Sleepyheads is a quite beautiful object. It's drawn in a style I instantly fell in love with: flat, tattered, desaturated colour swatches for panels and wonderfully realised characters scrawled across the pages with deceptive ease. I could eat a book like this. The question is would the story match up? Well, a story about dreams with characters strolling from one dreamscape to the next could have been a real let down - how do you relate to characters in a story like this? Why should you care what happens when you know that it will end with every kid's favourite first story ending "then I woke up and it was all a dream"?
By coincidence I read this at the same time I was reading Sleepyheads.
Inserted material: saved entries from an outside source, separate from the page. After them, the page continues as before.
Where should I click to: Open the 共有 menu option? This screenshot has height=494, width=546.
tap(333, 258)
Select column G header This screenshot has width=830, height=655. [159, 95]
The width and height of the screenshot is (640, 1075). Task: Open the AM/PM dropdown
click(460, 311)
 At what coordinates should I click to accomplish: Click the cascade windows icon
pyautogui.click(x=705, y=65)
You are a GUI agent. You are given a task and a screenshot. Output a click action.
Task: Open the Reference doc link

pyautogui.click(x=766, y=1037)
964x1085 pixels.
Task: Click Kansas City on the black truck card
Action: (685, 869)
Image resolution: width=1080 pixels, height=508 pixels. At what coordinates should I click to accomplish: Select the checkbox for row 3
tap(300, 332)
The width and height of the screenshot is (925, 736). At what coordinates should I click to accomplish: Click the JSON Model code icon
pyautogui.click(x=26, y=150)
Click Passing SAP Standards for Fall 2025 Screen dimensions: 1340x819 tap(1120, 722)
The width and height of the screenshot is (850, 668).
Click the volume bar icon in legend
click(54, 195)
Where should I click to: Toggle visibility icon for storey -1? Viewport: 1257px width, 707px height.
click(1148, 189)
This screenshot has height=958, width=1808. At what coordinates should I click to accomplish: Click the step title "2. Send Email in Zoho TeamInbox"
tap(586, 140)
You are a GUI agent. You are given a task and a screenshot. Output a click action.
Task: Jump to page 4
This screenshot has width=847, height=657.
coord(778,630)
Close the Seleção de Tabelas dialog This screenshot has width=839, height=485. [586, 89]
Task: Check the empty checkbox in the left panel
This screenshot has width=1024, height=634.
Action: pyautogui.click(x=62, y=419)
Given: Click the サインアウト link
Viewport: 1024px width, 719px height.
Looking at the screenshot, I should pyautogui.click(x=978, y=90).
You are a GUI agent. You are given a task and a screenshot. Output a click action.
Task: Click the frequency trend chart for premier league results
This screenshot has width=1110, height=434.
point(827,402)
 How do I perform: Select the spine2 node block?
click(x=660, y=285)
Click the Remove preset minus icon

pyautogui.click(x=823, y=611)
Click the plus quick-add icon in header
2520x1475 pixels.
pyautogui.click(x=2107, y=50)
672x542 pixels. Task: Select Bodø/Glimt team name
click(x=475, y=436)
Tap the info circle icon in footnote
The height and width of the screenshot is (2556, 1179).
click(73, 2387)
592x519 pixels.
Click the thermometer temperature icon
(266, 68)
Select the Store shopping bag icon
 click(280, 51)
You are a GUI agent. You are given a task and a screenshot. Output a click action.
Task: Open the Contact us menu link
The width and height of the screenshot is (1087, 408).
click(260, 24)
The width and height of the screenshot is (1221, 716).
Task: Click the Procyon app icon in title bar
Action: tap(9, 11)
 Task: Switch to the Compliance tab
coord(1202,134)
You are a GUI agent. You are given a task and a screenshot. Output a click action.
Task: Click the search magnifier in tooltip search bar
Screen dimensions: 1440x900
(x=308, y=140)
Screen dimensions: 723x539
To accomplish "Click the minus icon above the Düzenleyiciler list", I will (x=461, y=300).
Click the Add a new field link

Any comic about dreams will always make me think of Little Nemo and Bill Watterson's comments ("I can’t read the strip without thinking how much more enchanting Slumberland would be if the characters, rather than the backdrops and costumes, advanced the story") in that piece had me questioning what made Nemo work for me. The answer is that sometimes a comic or book just has a feeling to it that you can only reach via reading that piece of work. Perhaps we shouldn't let our tastes and biases make demands upon what comics should be, they're still in their infancy I think, we don't know that answer.
So back to Sleepyheads, what does it offer? Well, strangely enough it offers more than most comic books I've read this year. The dream logic means the strip morphs from one thing to the next, but there is a real structure as the story flits between the two characters trapped in a dream and two Russian sailors stuck on a desert island. The book has an inescapable intrinsic logic of it's own and asks questions about perception that might spring open a few minds. The chapter about the Senoi and whether their perception meant the Spanish invaders were invisible to them is an anthropological idea I've always been in love with and underpins a lot of my own ideas about perception. If I have a criticism of the book it's just that I don't see why it had to be framed as a dream. I would have preferred it with the going into and out of the dream chopped off and let the reader be the dreamer. Who's to say though the balance between crediting the reader with intelligence and going over their heads is always a tricky one.


Girl and the Gorilla is a simpler story in a sparser style told on bare white pages with deftly described figures that I followed faithfully from the first page on. The story is a 'through the looking-glass' affair in which a fed up girl called Aurelie is transported to a world of creativity where books roam free like wild animals, buildings are constructed of a writer's words and there's a newspaper reading Gorilla who acts as a kind of spirit guide for writers. The Girl and the Gorilla is an all ages book that reads like a kids book adults can enjoy, I was reminded of The Phantom Tollbooth. The great success of this book is that it makes storytelling not just its most important aspect but its very reason to exist.

Back to Thought Bubble, I haven't seen the programme for the Saturday, but I believe I may be listed in the programme as signing and sketching at 10:30 to 12:00. I won't be there, I've told you where to find me and if you want a signing or sketching I will of course oblige. The good news is my ridiculously talented friend Simon Gane will be signing and sketching on that table instead, so get him to draw you a girl. He draws great girls. He's even better at drawing street scenes but that would be a bit of an unfair request.